**Problem:** In the William Orchard biography below, turn the paragraph that begins "He trained in psychiatry" into a short bulleted list of its main facts.
:: Excerpt to read
Personal information
- Full name: William Henry Orchard
- Born: 31 October 1929
- Died: 27 October 2014 (aged 84) Melbourne, Australia
- Height: 182 cm (6 ft 0 in)
- Weight: 85 kg (187 lb)
- Handedness: R
- College: [University of Melbourne]

Senior clubs
- Years: Team
- 1949-1956: Olympic

National team
- Years: Team / Apps
- 1950-1956: Australia / 50

Title
- 1953, 1954, 1956: Australian champion (Victoria)

= William Orchard (water polo) =

Australian water polo player (1929-2014)

William Henry "Bill" Orchard (31 October 1929 – 27 October 2014) was an Australian water polo player and psychiatrist. He represented Australia at the 1952 Helsinki Olympics and at the 1956 Olympics in his home city of Melbourne.

==Water polo career==
He played for Australia over the period 1950-56 earning 50 Test Caps. He was studying towards his final year of medicine at the University of Melbourne whilst travelling by boat to and from Helsinki for the 1952 Olympics but nevertheless managed to finish amongst the top students of his graduating year.

==Medical career==
He trained in psychiatry in the United States (on a Fulbright scholarship) and England and returned to Australia where he practised in psychiatry for over fifty years. He had special interests in the treatment of bipolar disorders and adult attention deficit hyperactivity disorder (ADHD). At his consulting rooms in St. Kilda Road, Melbourne he conducted individual and group therapy sessions for many years. He was known for his advocacy of lithium medication.

Orchard decided to retire voluntarily in 2010, however he later applied to the Medical Board of Australia for re-registration, which was initially refused by the board, but overruled on appeal finding no grounds were made out.

==Death==
On 28 October 2014, Orchard died at the age of 84. He had four children, including John Orchard (doctor), and twelve grandchildren.
::::
:: Available data
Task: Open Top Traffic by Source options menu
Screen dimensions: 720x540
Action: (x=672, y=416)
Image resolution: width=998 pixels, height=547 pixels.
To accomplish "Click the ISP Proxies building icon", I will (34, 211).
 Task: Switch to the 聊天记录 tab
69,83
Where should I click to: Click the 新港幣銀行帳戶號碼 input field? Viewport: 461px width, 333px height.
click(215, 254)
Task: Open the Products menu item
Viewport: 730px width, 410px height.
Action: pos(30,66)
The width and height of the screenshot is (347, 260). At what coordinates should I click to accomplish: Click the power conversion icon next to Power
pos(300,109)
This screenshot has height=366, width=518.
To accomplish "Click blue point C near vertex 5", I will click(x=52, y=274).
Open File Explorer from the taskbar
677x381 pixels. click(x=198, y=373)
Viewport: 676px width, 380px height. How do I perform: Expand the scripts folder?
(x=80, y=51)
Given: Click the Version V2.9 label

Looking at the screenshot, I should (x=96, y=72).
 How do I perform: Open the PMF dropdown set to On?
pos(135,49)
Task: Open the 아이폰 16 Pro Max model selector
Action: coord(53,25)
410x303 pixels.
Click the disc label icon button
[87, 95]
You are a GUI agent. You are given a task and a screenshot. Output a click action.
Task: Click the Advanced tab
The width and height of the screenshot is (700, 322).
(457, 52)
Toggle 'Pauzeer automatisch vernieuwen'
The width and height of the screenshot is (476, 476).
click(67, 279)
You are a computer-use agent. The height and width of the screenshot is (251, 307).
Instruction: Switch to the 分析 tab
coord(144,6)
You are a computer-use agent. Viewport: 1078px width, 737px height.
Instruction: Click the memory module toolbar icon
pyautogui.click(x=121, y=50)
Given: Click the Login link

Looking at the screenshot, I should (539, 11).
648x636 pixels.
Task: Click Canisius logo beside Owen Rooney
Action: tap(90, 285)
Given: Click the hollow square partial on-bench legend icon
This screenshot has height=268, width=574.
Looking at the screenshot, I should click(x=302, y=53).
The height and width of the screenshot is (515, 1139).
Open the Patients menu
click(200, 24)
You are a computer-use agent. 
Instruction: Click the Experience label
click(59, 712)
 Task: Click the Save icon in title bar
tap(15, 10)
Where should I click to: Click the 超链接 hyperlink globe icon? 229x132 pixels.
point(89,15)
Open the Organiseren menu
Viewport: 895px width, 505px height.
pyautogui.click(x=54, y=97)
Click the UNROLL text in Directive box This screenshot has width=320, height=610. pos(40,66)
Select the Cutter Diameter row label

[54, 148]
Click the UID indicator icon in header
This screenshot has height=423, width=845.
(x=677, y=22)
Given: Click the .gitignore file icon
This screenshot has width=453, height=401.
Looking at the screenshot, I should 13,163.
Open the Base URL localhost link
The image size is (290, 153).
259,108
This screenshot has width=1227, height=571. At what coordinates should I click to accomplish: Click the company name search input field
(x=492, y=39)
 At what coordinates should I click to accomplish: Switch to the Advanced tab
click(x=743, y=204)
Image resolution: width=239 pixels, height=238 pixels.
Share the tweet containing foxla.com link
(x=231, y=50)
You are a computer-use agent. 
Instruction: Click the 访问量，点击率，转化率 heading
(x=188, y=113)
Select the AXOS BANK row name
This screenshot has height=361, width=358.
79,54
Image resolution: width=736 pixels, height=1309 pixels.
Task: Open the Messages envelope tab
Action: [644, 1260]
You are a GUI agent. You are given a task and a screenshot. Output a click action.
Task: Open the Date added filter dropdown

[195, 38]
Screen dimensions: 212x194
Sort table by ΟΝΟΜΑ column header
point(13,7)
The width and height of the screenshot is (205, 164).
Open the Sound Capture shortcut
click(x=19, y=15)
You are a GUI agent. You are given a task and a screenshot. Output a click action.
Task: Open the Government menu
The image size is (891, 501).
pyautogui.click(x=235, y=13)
::::
**Result for this exercise:**
- Trained in psychiatry in the United States, on a Fulbright scholarship, and in England
- Returned to Australia and practiced psychiatry for over fifty years
- Had special interests in bipolar disorders and adult ADHD
- Ran individual and group therapy sessions for many years at his St. Kilda Road consulting rooms in Melbourne
- Known for advocating lithium medication